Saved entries
※ ※ ※

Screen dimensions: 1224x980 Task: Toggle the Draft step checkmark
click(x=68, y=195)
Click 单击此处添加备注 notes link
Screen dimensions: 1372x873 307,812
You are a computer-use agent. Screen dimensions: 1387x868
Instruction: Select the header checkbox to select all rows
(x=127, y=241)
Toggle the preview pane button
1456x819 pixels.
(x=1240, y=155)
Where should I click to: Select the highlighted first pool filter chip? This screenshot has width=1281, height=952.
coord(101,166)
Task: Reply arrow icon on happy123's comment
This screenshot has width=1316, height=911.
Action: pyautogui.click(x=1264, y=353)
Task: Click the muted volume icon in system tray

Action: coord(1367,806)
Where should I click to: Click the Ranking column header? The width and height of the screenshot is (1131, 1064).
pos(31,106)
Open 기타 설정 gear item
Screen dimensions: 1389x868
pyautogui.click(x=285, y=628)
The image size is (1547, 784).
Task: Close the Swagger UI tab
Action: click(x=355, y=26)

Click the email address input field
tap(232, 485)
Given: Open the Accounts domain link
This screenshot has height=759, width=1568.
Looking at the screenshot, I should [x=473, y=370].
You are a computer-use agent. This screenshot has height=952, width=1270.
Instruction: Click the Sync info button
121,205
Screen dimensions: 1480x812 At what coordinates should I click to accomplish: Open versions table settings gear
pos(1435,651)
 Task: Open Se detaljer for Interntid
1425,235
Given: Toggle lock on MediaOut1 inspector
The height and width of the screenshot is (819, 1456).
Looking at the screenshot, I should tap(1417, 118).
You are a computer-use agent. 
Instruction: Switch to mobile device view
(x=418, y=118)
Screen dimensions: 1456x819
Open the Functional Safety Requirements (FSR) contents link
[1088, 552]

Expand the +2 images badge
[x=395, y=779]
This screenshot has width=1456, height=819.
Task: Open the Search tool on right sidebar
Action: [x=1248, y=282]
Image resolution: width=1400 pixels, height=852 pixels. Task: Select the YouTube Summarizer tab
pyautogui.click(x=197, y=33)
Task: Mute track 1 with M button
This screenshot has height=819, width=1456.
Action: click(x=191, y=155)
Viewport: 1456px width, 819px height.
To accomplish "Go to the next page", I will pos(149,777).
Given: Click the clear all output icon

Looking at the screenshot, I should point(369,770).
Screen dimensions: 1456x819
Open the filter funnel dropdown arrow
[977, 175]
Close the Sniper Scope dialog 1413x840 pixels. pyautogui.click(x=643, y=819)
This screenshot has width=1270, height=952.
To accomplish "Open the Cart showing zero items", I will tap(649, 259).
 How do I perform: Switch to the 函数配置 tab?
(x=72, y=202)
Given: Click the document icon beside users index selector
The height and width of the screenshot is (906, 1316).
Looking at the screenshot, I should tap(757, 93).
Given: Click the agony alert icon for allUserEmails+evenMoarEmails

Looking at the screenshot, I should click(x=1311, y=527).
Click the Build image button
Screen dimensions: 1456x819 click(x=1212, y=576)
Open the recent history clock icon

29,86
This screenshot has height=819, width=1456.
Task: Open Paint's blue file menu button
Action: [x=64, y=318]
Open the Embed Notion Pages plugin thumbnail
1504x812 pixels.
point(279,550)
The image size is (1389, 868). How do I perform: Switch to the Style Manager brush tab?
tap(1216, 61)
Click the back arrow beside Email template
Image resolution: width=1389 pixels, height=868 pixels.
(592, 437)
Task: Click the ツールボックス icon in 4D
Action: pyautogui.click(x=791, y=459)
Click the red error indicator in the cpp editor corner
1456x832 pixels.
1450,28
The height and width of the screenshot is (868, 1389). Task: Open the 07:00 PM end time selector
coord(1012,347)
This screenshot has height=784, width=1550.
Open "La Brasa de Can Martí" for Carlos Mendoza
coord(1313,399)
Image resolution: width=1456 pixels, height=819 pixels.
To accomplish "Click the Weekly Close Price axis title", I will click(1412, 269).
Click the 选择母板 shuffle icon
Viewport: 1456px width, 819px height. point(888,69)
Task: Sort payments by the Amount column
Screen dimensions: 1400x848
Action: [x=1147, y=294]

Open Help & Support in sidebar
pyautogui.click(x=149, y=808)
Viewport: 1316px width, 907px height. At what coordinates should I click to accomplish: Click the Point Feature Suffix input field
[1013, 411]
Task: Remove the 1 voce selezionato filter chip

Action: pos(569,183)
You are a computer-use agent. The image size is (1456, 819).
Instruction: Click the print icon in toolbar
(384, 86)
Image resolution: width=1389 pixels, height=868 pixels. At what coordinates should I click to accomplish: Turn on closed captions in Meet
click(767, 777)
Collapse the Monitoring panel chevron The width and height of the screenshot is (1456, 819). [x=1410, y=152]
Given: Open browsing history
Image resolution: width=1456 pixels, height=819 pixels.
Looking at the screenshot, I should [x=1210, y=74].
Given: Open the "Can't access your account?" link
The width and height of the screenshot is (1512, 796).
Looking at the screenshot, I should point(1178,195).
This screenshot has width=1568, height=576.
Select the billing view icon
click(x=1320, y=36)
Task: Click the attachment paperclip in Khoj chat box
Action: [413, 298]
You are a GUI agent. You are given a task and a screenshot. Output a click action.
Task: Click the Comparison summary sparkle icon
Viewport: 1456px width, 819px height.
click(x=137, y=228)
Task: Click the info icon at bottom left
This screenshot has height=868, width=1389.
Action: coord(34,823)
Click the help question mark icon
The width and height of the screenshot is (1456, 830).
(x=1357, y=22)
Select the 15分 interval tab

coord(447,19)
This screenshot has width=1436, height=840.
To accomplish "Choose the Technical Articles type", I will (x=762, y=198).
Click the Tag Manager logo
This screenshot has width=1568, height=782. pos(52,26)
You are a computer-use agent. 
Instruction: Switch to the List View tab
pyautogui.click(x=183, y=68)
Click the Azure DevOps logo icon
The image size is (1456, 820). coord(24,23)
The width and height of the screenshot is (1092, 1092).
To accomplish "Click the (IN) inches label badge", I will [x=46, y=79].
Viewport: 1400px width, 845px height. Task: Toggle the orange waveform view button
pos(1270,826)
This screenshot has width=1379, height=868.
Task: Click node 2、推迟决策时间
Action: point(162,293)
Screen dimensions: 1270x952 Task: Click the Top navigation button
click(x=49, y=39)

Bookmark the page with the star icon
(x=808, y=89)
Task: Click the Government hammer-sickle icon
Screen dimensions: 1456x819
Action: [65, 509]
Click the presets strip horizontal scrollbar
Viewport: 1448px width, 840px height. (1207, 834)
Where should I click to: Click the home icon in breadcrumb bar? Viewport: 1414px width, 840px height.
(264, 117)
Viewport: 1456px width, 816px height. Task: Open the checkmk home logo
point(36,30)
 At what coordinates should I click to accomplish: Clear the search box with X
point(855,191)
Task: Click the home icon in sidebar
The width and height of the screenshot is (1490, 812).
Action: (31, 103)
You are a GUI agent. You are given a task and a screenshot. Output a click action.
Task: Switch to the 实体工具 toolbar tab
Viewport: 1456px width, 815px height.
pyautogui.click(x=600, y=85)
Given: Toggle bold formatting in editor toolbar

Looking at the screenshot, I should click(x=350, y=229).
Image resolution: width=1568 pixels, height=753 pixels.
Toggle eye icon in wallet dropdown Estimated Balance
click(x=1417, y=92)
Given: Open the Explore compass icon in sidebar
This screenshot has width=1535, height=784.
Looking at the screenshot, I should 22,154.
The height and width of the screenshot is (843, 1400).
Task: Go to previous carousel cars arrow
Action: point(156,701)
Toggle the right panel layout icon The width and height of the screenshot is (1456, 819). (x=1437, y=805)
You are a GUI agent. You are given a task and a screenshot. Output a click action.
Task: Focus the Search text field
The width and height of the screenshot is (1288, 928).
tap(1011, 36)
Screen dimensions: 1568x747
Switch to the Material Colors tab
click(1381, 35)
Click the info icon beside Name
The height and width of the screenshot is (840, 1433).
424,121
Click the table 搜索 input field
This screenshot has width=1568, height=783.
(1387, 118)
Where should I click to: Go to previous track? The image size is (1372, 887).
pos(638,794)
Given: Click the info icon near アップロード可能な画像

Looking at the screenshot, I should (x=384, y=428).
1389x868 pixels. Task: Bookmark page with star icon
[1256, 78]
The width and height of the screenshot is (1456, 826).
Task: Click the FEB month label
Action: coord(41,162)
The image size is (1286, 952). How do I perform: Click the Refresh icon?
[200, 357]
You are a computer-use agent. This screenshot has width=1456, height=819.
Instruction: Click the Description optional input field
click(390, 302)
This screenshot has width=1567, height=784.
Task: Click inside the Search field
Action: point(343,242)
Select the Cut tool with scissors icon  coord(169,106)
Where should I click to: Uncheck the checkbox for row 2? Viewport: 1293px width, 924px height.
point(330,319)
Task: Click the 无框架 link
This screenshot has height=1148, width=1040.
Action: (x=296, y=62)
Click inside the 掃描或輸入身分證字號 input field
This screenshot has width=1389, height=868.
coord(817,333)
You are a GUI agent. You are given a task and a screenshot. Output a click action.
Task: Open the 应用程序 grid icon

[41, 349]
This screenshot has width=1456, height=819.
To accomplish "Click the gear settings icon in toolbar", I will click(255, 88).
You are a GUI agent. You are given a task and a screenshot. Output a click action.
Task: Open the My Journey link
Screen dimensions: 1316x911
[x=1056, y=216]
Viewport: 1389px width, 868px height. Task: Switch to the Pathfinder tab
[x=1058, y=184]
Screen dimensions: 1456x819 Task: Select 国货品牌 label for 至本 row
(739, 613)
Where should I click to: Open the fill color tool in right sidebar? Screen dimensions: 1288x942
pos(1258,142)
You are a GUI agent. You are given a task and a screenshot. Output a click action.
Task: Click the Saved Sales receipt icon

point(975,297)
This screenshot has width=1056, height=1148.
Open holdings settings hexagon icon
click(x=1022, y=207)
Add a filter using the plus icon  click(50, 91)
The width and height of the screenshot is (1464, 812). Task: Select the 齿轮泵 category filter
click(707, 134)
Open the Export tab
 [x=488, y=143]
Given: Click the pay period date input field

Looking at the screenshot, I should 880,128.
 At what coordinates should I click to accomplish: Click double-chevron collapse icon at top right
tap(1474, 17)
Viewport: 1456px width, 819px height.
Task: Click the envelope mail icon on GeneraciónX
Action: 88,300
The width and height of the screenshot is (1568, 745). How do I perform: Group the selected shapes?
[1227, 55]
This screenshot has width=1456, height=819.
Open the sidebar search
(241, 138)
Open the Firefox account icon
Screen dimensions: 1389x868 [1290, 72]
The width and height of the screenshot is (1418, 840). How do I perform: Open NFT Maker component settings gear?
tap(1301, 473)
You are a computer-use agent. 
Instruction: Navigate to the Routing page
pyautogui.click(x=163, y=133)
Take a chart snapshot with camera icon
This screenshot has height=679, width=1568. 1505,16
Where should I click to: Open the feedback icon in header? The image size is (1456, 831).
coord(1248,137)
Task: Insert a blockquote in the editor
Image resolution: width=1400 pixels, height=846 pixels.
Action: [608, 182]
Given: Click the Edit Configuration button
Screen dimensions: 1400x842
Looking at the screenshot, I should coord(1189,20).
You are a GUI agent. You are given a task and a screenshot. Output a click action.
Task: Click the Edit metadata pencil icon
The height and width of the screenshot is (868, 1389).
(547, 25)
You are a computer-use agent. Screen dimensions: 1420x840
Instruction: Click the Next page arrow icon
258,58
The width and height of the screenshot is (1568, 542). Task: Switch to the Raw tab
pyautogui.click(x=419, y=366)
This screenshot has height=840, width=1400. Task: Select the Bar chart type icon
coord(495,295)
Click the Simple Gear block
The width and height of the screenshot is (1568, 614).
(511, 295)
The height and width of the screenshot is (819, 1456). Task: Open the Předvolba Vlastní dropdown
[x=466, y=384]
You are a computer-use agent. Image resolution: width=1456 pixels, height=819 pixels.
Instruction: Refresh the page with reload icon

※ ※ ※

Each line that holds the string "panel" is to be copied from the entries above.

Collapse the Monitoring panel chevron The width and height of the screenshot is (1456, 819). [x=1410, y=152]
Toggle the right panel layout icon The width and height of the screenshot is (1456, 819). (x=1437, y=805)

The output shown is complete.